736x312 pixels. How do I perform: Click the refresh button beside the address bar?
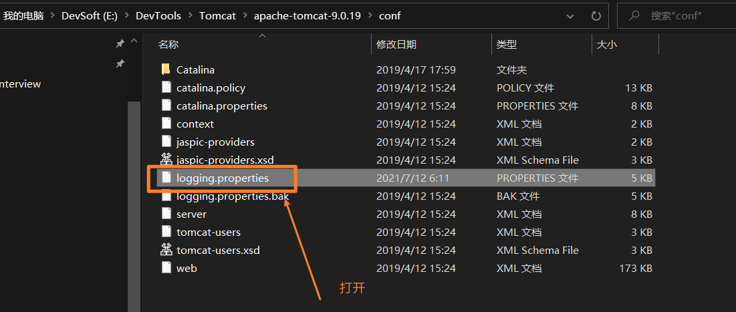tap(596, 15)
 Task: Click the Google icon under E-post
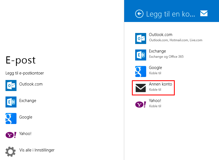coord(11,118)
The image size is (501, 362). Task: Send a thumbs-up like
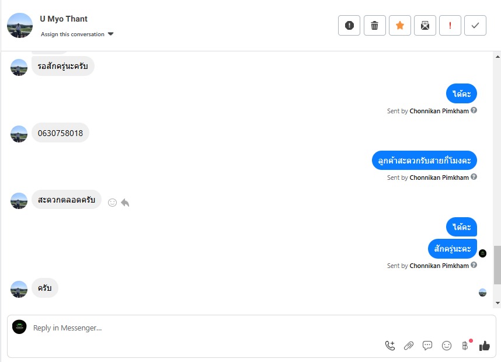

◆ EXERCISE:
Apart from the pictures, return the records exactly.

◆ EXERCISE SOLUTION:
736x312 pixels. How do I perform: Click the refresh button beside the address bar?
tap(596, 15)
 Task: Click the Google icon under E-post
coord(11,118)
The image size is (501, 362). Task: Send a thumbs-up like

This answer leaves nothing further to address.